- **EXERCISE**: Rewrite the records below with each "pixels" changed to "px" and nothing else altered, and omit the pictures.

- **SUPPLIED RECORDS**:
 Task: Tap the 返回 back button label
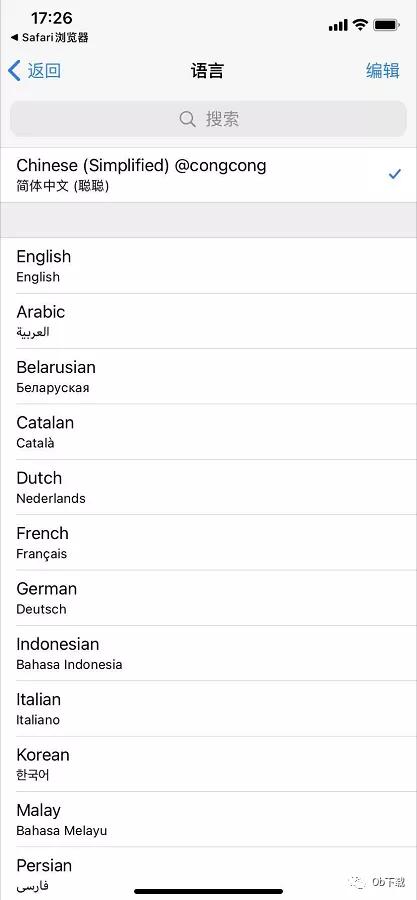(x=44, y=71)
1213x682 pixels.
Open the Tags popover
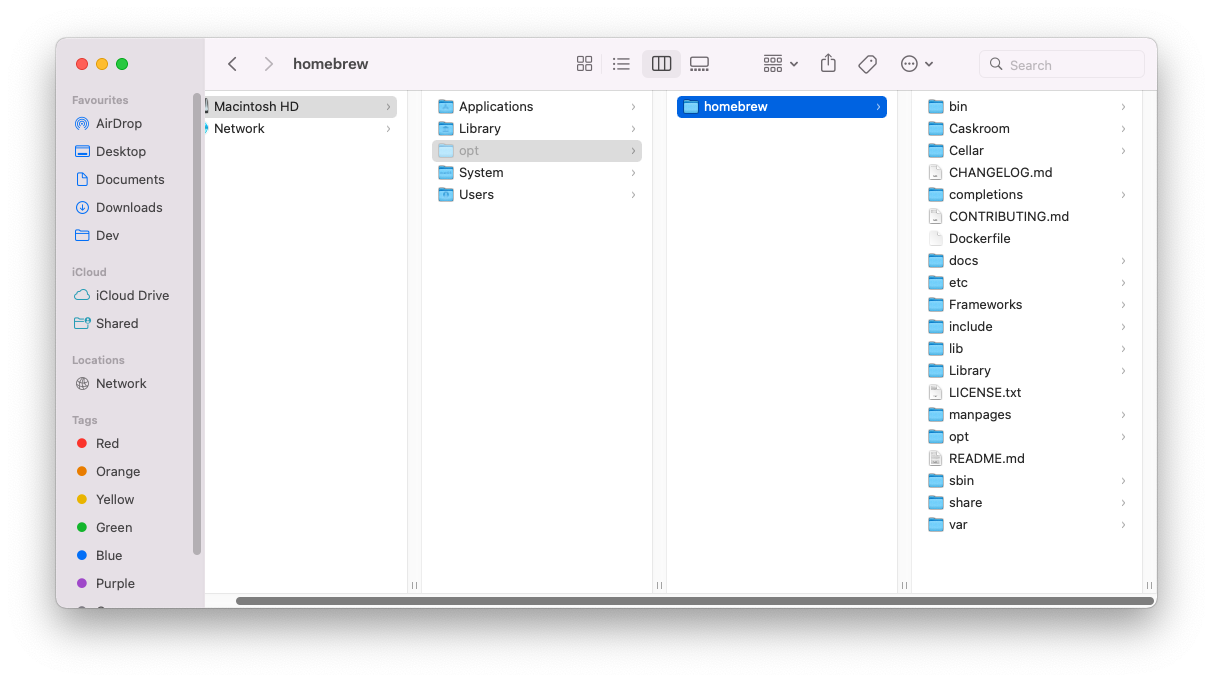[x=867, y=63]
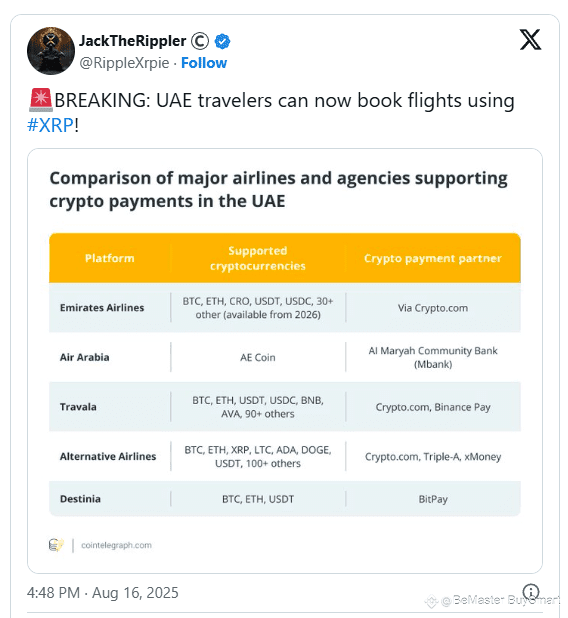Click the cointelegraph.com source text

point(116,545)
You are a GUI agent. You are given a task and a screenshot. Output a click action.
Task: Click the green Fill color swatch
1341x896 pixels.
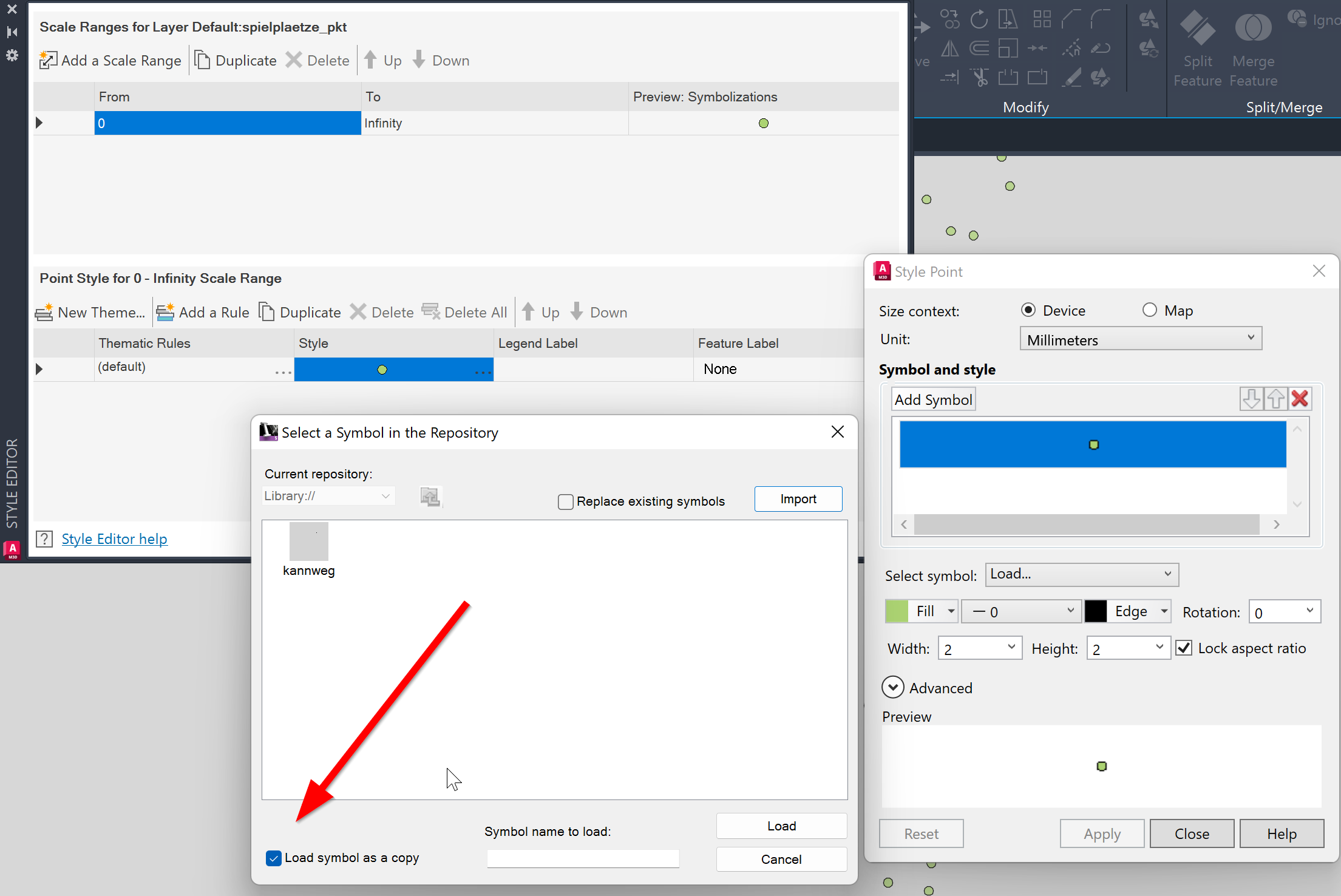pos(897,611)
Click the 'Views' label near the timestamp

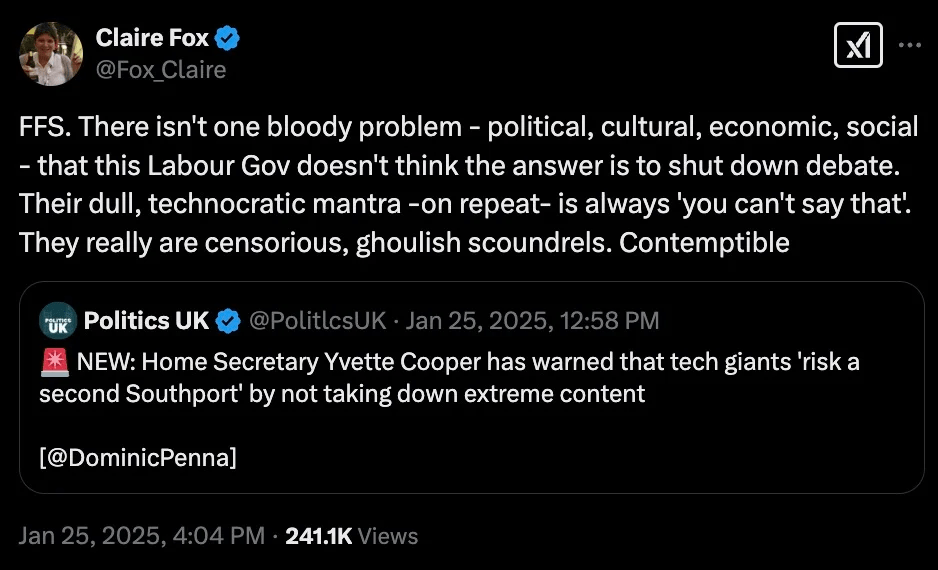click(388, 536)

- **RESPONSE**:
 Task: Tap the 返回 back button label
(x=44, y=71)
1213x682 px.
Open the Tags popover
[x=867, y=63]
Click the cointelegraph.com source text

point(116,545)
You are a GUI agent. You are given a task and a screenshot. Output a click action.
Task: Click the green Fill color swatch
1341x896 px.
pos(897,611)
Click the 'Views' label near the timestamp

click(388, 536)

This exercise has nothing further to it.